Data listing:
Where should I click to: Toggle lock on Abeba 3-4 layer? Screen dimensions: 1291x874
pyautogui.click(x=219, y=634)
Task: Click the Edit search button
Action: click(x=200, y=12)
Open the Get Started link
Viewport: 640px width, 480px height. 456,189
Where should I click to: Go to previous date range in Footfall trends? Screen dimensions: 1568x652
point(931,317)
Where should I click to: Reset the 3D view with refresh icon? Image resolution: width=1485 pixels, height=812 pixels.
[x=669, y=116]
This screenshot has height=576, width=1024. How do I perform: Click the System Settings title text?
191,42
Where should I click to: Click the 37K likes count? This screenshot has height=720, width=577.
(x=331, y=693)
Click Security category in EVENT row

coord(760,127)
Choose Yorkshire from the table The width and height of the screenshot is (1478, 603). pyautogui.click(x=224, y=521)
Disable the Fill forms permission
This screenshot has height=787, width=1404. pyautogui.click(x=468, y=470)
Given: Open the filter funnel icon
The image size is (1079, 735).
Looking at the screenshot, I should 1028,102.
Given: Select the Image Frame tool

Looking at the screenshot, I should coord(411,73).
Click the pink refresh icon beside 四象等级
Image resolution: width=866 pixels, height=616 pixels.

§ **Exercise details**
Please rewrite all the items above, swapping "Where should I click to" for "Where do I click to" and leaving everything else unchanged.

§ **Solution to the exercise**
Where do I click to: Toggle lock on Abeba 3-4 layer? Screen dimensions: 1291x874
pyautogui.click(x=219, y=634)
Task: Click the Edit search button
Action: click(x=200, y=12)
Open the Get Started link
Viewport: 640px width, 480px height. 456,189
Where do I click to: Go to previous date range in Footfall trends? Screen dimensions: 1568x652
point(931,317)
Where do I click to: Reset the 3D view with refresh icon? Image resolution: width=1485 pixels, height=812 pixels.
[x=669, y=116]
This screenshot has height=576, width=1024. How do I perform: Click the System Settings title text?
191,42
Where do I click to: Click the 37K likes count? This screenshot has height=720, width=577.
(x=331, y=693)
Click Security category in EVENT row

coord(760,127)
Choose Yorkshire from the table The width and height of the screenshot is (1478, 603). pyautogui.click(x=224, y=521)
Disable the Fill forms permission
This screenshot has height=787, width=1404. pyautogui.click(x=468, y=470)
Given: Open the filter funnel icon
The image size is (1079, 735).
Looking at the screenshot, I should 1028,102.
Given: Select the Image Frame tool

Looking at the screenshot, I should coord(411,73).
Click the pink refresh icon beside 四象等级
Image resolution: width=866 pixels, height=616 pixels.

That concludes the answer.